Produce again, without any change, the lines running from the one with "has height=176, width=208." through the final line of the data below, and only those.

*** Data Section Begins ***

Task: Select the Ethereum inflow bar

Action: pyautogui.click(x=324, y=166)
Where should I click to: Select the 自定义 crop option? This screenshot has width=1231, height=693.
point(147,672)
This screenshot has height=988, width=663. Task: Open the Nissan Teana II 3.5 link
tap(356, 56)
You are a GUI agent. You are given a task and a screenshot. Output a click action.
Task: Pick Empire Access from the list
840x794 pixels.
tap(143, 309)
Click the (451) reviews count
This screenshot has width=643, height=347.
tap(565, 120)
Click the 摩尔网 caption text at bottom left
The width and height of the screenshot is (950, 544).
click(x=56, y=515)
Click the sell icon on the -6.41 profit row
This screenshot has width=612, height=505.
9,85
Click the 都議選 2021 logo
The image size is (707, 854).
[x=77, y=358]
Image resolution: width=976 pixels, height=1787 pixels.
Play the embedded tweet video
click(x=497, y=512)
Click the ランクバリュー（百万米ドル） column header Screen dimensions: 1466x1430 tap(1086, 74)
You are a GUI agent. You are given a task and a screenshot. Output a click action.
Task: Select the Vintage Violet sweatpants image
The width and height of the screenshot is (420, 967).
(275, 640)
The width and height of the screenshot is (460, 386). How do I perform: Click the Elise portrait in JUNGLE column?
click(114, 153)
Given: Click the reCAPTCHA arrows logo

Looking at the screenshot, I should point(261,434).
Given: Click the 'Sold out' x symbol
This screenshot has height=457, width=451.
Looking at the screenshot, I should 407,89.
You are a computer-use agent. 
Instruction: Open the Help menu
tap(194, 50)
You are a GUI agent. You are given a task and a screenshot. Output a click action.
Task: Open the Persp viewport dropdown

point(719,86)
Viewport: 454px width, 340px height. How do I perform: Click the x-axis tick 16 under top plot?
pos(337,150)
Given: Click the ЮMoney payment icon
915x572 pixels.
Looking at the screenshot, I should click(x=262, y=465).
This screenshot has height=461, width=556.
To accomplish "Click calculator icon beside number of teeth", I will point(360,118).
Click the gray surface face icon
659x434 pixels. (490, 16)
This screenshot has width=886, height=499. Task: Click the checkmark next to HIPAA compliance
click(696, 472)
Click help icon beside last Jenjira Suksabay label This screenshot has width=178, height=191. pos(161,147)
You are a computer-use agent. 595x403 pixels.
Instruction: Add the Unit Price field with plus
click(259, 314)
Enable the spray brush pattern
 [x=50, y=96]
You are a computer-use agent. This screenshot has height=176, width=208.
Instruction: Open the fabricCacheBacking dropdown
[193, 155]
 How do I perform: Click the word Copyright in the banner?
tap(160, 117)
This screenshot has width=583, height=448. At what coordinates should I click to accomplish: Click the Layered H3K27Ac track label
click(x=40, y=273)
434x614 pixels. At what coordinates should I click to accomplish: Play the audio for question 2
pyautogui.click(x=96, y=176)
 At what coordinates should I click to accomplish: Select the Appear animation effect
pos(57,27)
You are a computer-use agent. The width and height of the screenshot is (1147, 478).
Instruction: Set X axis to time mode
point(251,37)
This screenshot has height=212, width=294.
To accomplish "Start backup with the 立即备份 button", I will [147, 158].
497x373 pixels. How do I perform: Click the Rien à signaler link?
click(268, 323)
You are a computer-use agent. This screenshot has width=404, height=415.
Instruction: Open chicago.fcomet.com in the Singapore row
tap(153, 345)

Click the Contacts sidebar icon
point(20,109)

*** Data Section Ends ***

### Reply to the exercise
You are a computer-use agent. This screenshot has height=176, width=208.
Instruction: Open the fabricCacheBacking dropdown
[193, 155]
 How do I perform: Click the word Copyright in the banner?
tap(160, 117)
This screenshot has width=583, height=448. At what coordinates should I click to accomplish: Click the Layered H3K27Ac track label
click(x=40, y=273)
434x614 pixels. At what coordinates should I click to accomplish: Play the audio for question 2
pyautogui.click(x=96, y=176)
 At what coordinates should I click to accomplish: Select the Appear animation effect
pos(57,27)
You are a computer-use agent. The width and height of the screenshot is (1147, 478).
Instruction: Set X axis to time mode
point(251,37)
This screenshot has height=212, width=294.
To accomplish "Start backup with the 立即备份 button", I will [147, 158].
497x373 pixels. How do I perform: Click the Rien à signaler link?
click(268, 323)
You are a computer-use agent. This screenshot has width=404, height=415.
Instruction: Open chicago.fcomet.com in the Singapore row
tap(153, 345)

Click the Contacts sidebar icon
point(20,109)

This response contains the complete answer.